Monday 25 July 2011

House for An Art Lover


Some of you who know me might recall that I am a big fan of Charles Rennie Mackintosh work. To the extent that when I got a scholarship in Paris (in a very prestigeous ESAG design school) instead of Glasgow School of Art, I was very disappointed (well, untill I went to Paris that is, where I had the most inspiring time of my life). However my sentiments to Charles Rennie's work remain the same.

Last weekend we have managed to visit a reconstructed Mackintosh project (the house was originally designed by Mackintosh and his wife, just on paper for a competition and never been executed in real life) - a House for Art Lover in Glasgow. One can get there by a 10 minutes ride on a train from the Glasgow Central which lands one in a very affluent neighbourhood. It looks like a perfect location for a property for an art enthousiast.

House was built with community funds overs several years in the 1990s and seems to be pretty accurate reconstruction of Mackintosh architectural utopian idea though I could not help but notice that sometimes the particular for Mackintosh work proportions were lost (understandably though as the idealised drawings had to be translated into real building with all its ingeneering and construction demands) and council put some weird art works (not at all connected with architect's work style and quite frankly ugly) in the garden. The groundfloor cafe had some peculiar objects for sale (like a comic about the architect's life and lots of silver jewellery better or worse inspired by his work) but it was full of people willing to spend an afternoon in this still very eye pleasing place with good vibes of a coherent concept. It is a clever combination of old architectural forms (the main hall remaining a medieval castle) with some naval forms and 17th century houses windows proportions (Simon remarked that one of the facades really looks like his old family house which was a building from mid 17th century), all incorporated in an unique form of a very modern looking building.

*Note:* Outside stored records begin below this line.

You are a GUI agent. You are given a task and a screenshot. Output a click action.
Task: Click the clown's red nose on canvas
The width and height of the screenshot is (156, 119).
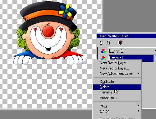tap(48, 31)
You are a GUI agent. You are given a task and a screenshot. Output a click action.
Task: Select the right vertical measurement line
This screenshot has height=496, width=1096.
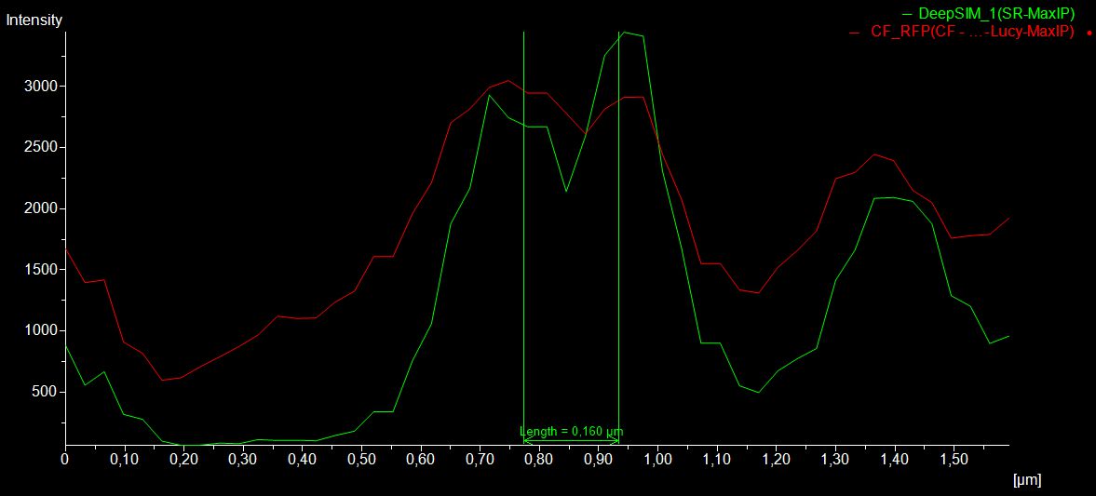pyautogui.click(x=619, y=233)
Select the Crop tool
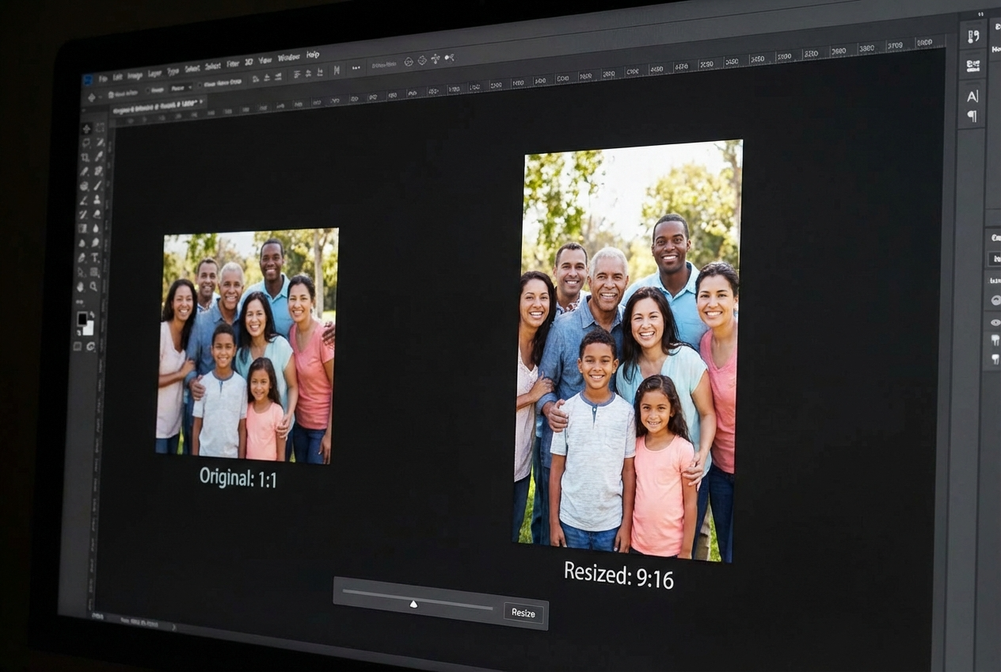The image size is (1001, 672). coord(85,157)
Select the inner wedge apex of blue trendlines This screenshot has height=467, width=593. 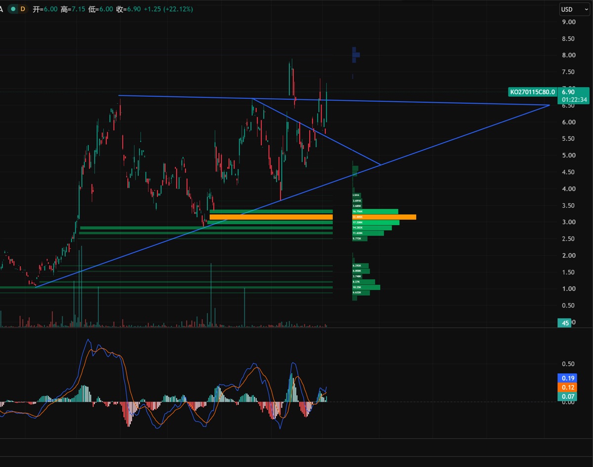tap(380, 164)
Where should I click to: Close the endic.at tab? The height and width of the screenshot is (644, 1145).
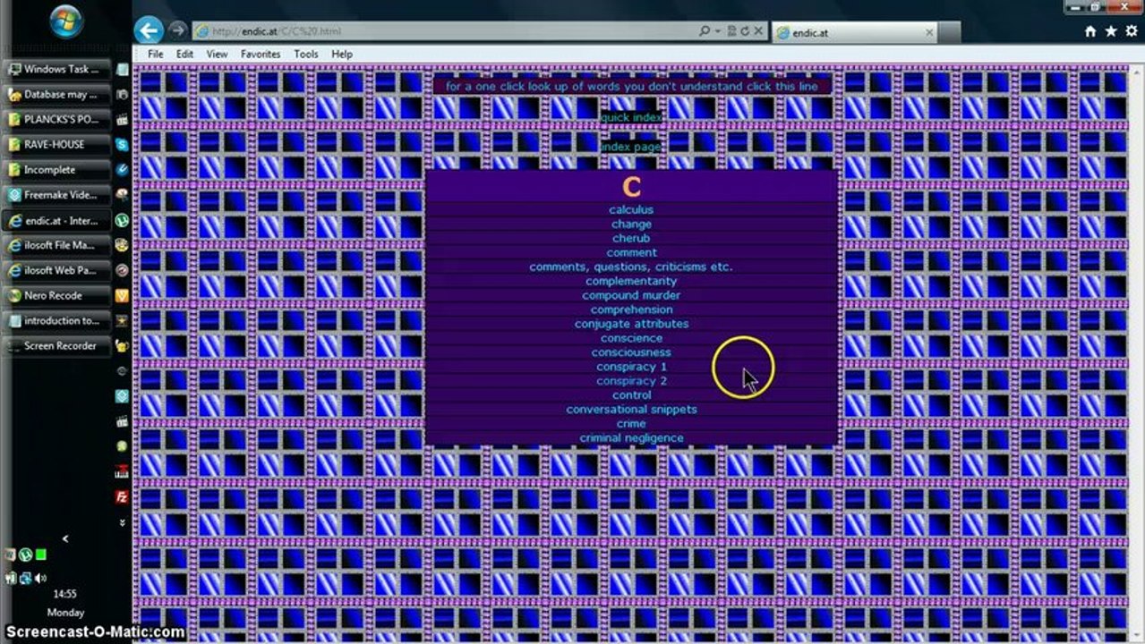pos(929,33)
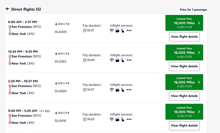Open flight details for the 9:00 PM departure
The image size is (220, 133).
(184, 126)
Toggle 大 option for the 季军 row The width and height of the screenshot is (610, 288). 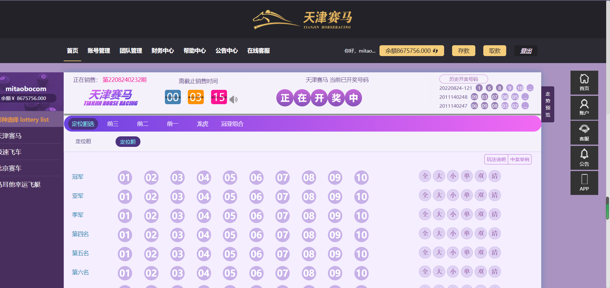(439, 214)
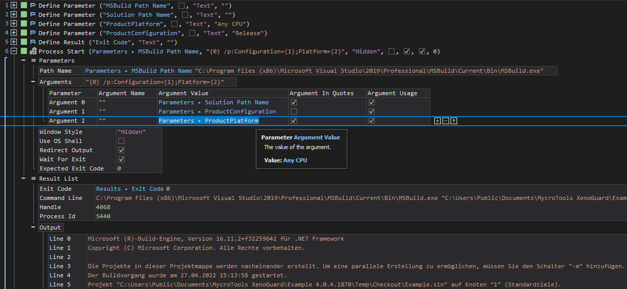Viewport: 627px width, 289px height.
Task: Move Argument 2 up with the arrow icon
Action: click(x=454, y=121)
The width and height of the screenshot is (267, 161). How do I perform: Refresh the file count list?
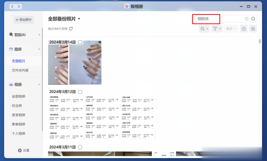click(71, 29)
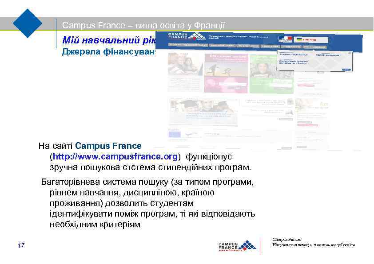The height and width of the screenshot is (264, 374).
Task: Toggle the Ukraine language selection
Action: pyautogui.click(x=306, y=39)
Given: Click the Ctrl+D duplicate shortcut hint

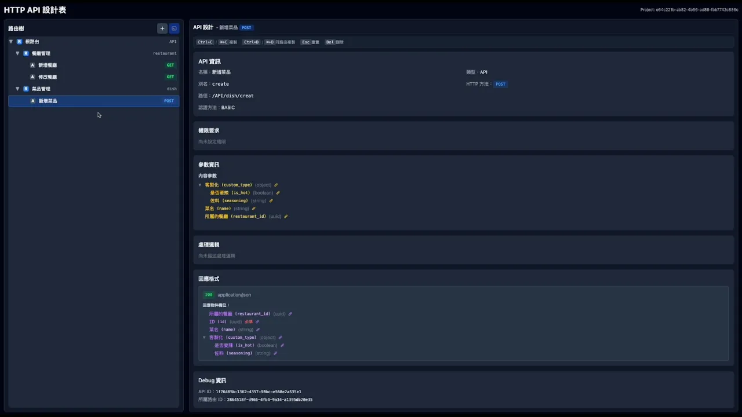Looking at the screenshot, I should click(x=252, y=42).
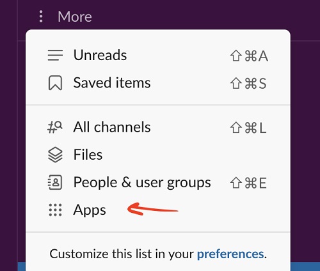Select People & user groups
Image resolution: width=320 pixels, height=271 pixels.
pyautogui.click(x=158, y=182)
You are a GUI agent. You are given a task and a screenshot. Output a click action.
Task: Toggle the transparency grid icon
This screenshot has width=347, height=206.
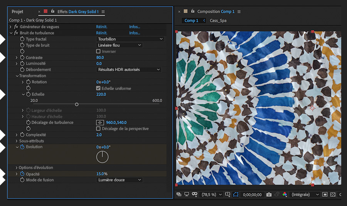pyautogui.click(x=333, y=195)

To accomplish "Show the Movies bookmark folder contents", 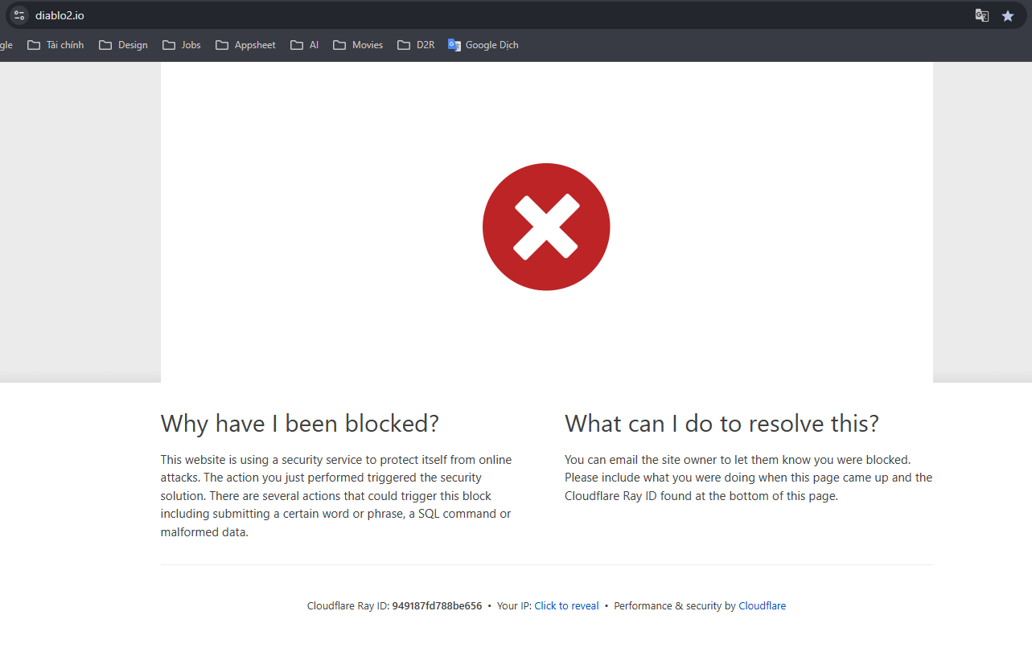I will 358,45.

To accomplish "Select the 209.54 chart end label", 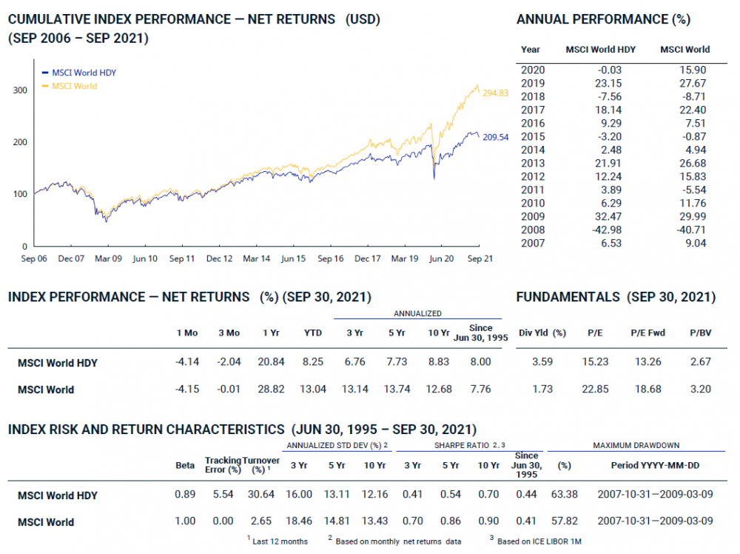I will 495,137.
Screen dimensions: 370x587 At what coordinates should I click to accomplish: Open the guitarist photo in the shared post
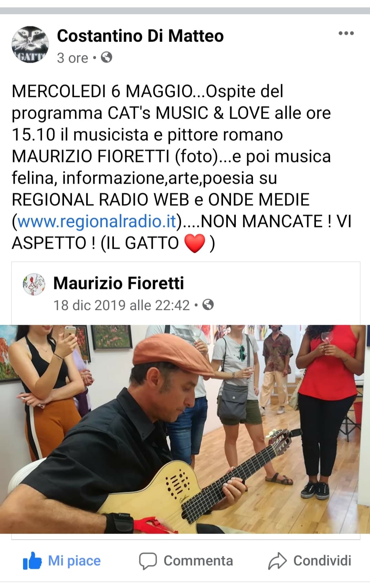click(x=185, y=429)
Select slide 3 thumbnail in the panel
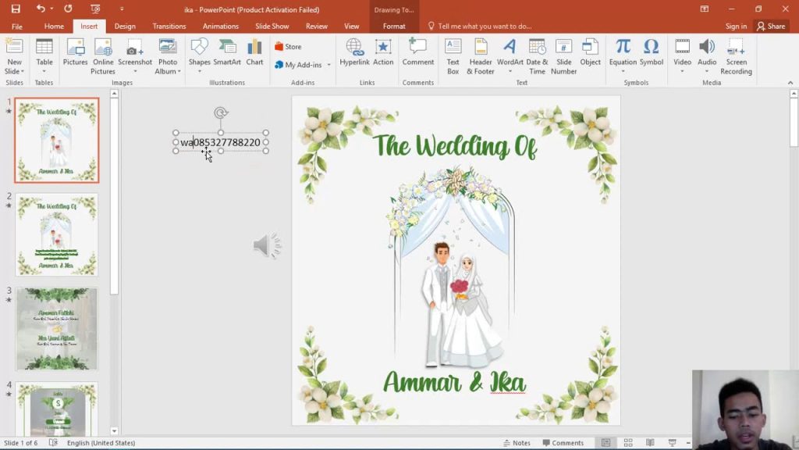Screen dimensions: 799x450 pyautogui.click(x=55, y=328)
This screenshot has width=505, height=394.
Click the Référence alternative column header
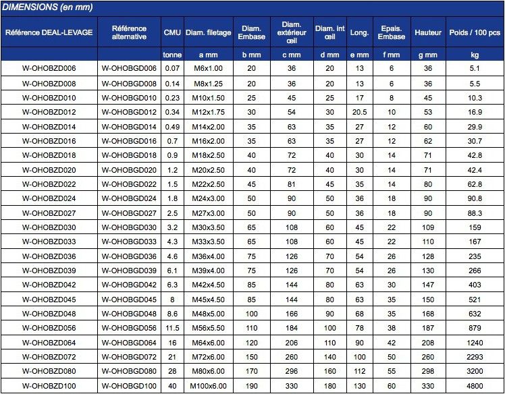(x=129, y=32)
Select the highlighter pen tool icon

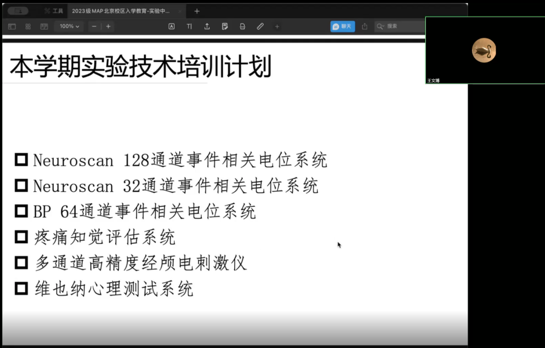click(260, 26)
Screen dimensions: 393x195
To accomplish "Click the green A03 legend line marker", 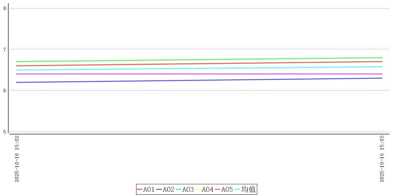I will click(x=179, y=189).
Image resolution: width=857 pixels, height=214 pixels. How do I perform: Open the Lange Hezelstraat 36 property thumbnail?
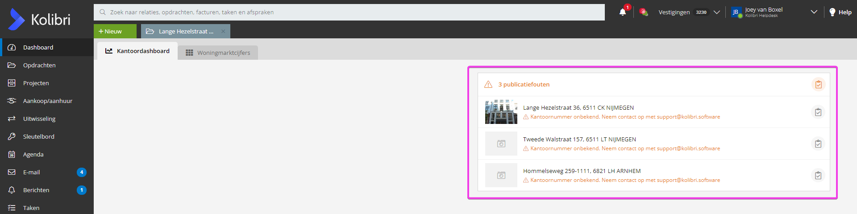pos(501,112)
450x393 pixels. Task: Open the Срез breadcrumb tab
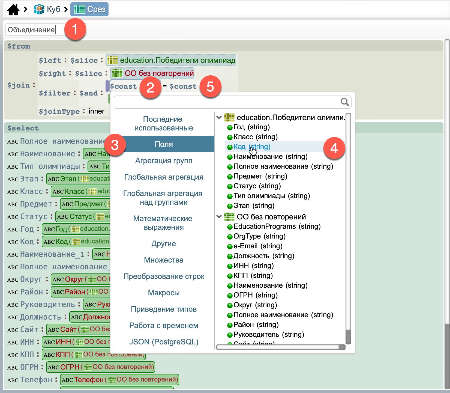coord(89,9)
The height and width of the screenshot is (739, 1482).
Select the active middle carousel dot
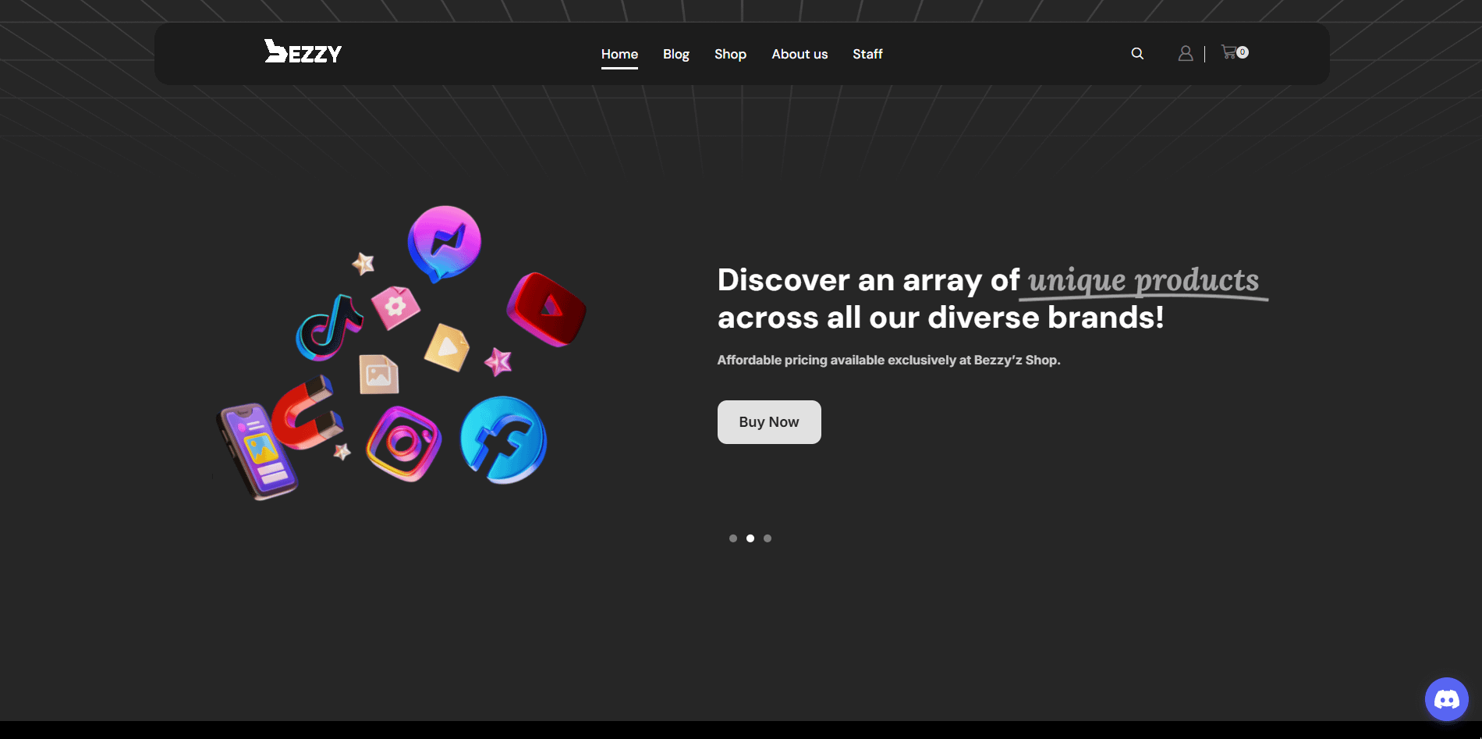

I wonder if Charles Rennie and Margaret would like how their idea was translated into real life (maybe minus weird, starck white, health-and-safety railings protecting one from falling off some 5 cm high steps in the garden...) or being perfectionists, they would be slightly dissapointed by financial and aesthetical compromises that had to be made in the final execution of the project. I rather think that they woud be jolly glad that finally someone in Scotland realised that they were unique artists. And now Glasgow can cash on the architects whose work was considered too sophisticated and he was not able to make a living out of it.